Gulf Stream at 500 m

Ocean Modeling Explained

Ocean modeling is the science of describing and predicting characteristics of the ocean, calculated from real-time data inputs and the physics of fluid dynamics. The inputs include observations from satellites, moorings, tidal gauges, high-frequency radar stations, and buoys, among other sources. This information is collected daily, hourly, or even more frequently, and fed into the model. The model itself is a computer program of interconnected parts (see Ocean Model Coupling Explained) that takes this new data, along with model estimates from its previous calculations, and applies equations of fluid physics to calculate how the conditions at a site will change over a given time period.

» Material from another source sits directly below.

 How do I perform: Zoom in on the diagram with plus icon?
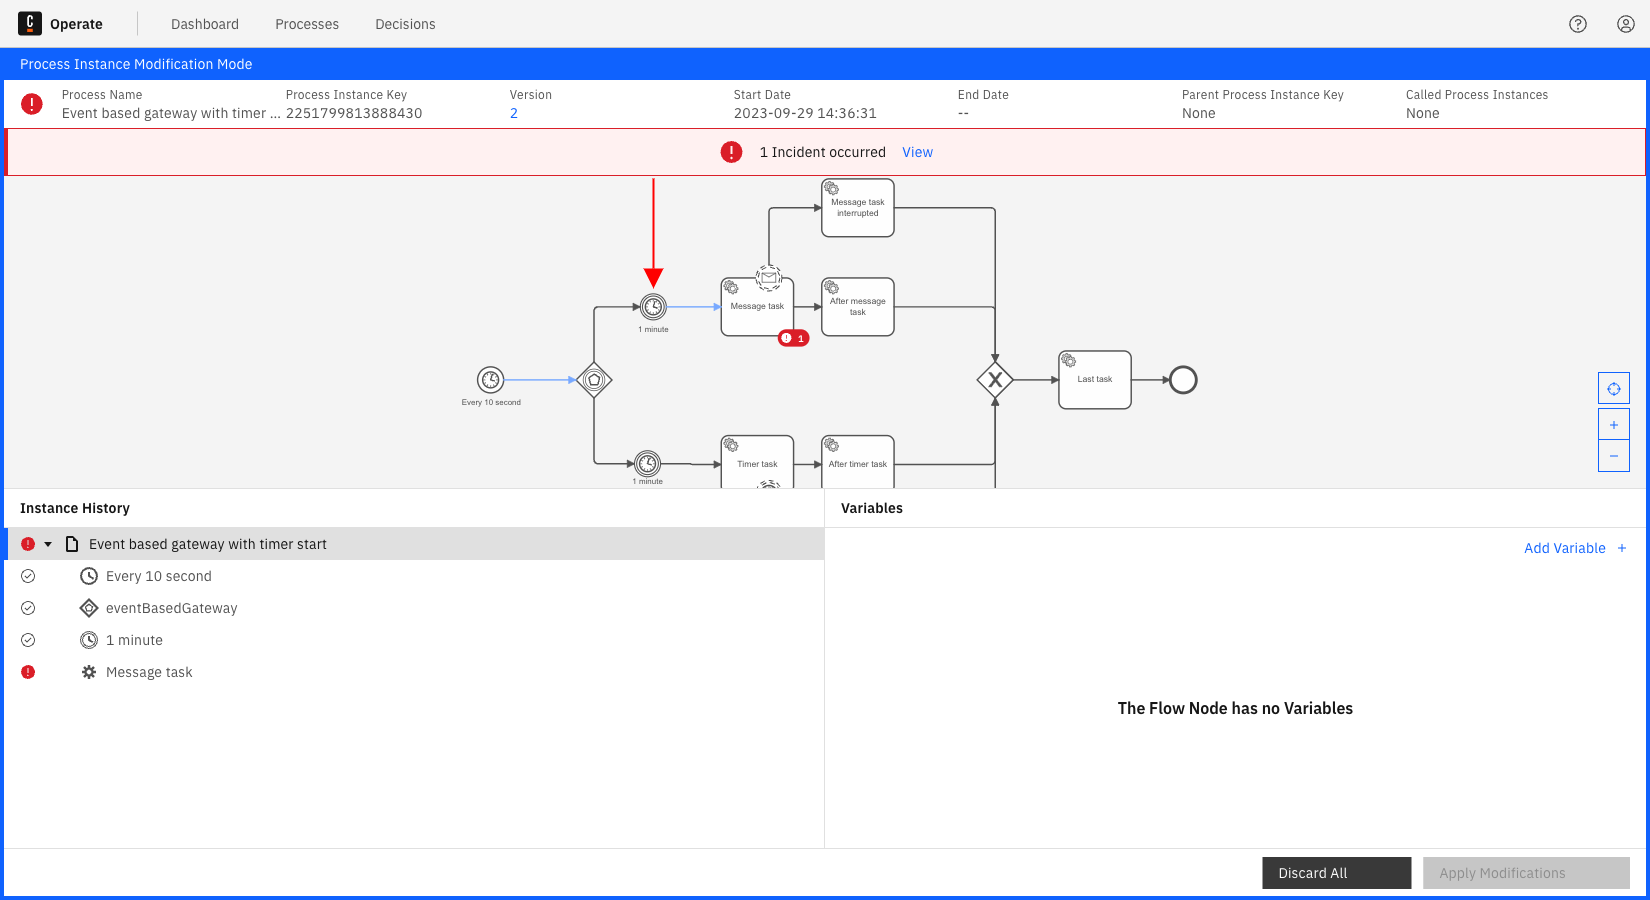1613,424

To describe the conditions of a body of water, the model fills that three-dimensional body with millions of points arrayed in a 3-D grid. It calculates the conditions at each point, based on the point’s previous conditions, observations near that point, and the amount of time elapsed from the last calculation. This process repeats thousands of times each day. All these point calculations are the model output, which can be saved at customizable time intervals and plotted. Model output can be visualized as maps showing specific features such as water temperature or significant wave height, and combined into videos.

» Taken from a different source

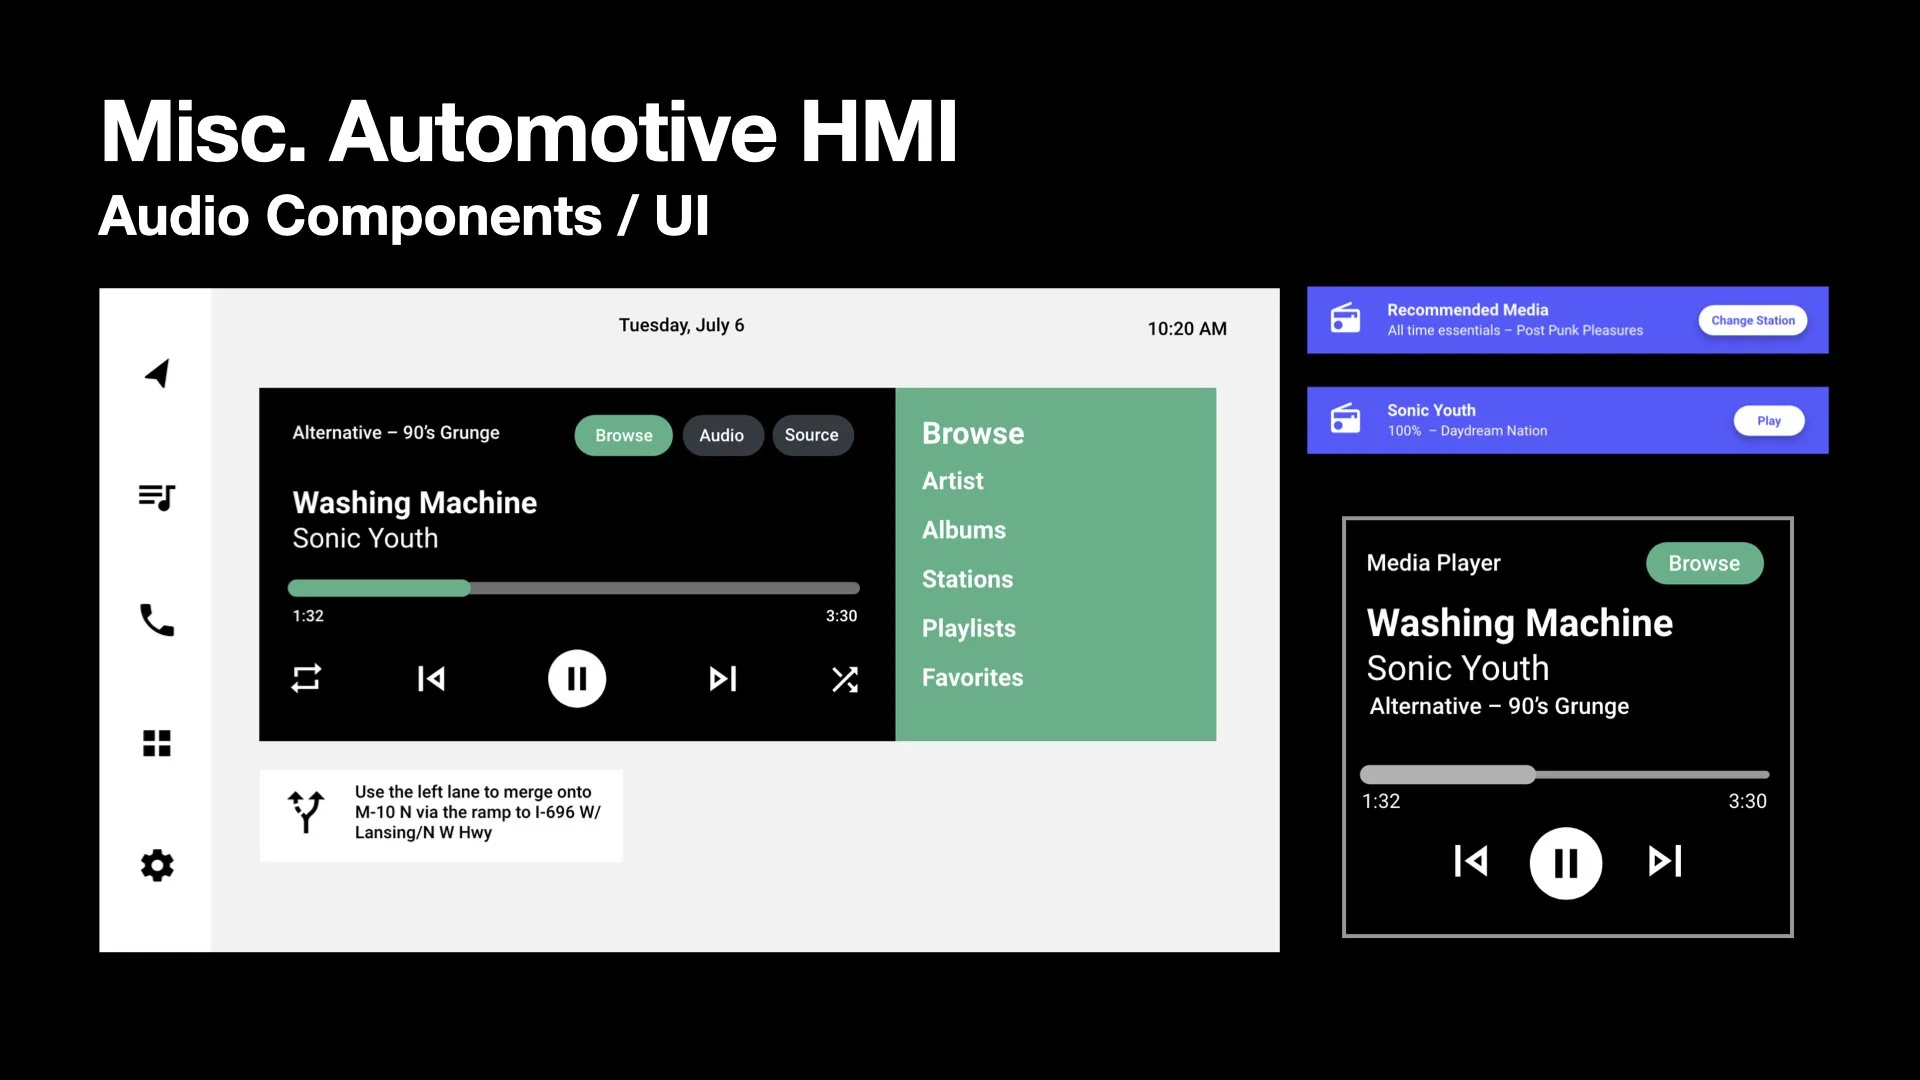Toggle repeat in main media player
Screen dimensions: 1920x1080
tap(306, 679)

Because Fathom Science’s models cover the three-dimensional ocean from surface to bottom, features can be examined at every depth. Ever wondered how fast the Gulf Stream current is at 500 m below the surface? Few instruments are there to measure it, but modeling gives us insight.

Gulf Stream at 500 m
The Gulf Stream off the U.S. east coast at 500 m (1650 ft) below the surface on 25 August 2017. Color shows current speed, arrows show direction of flow.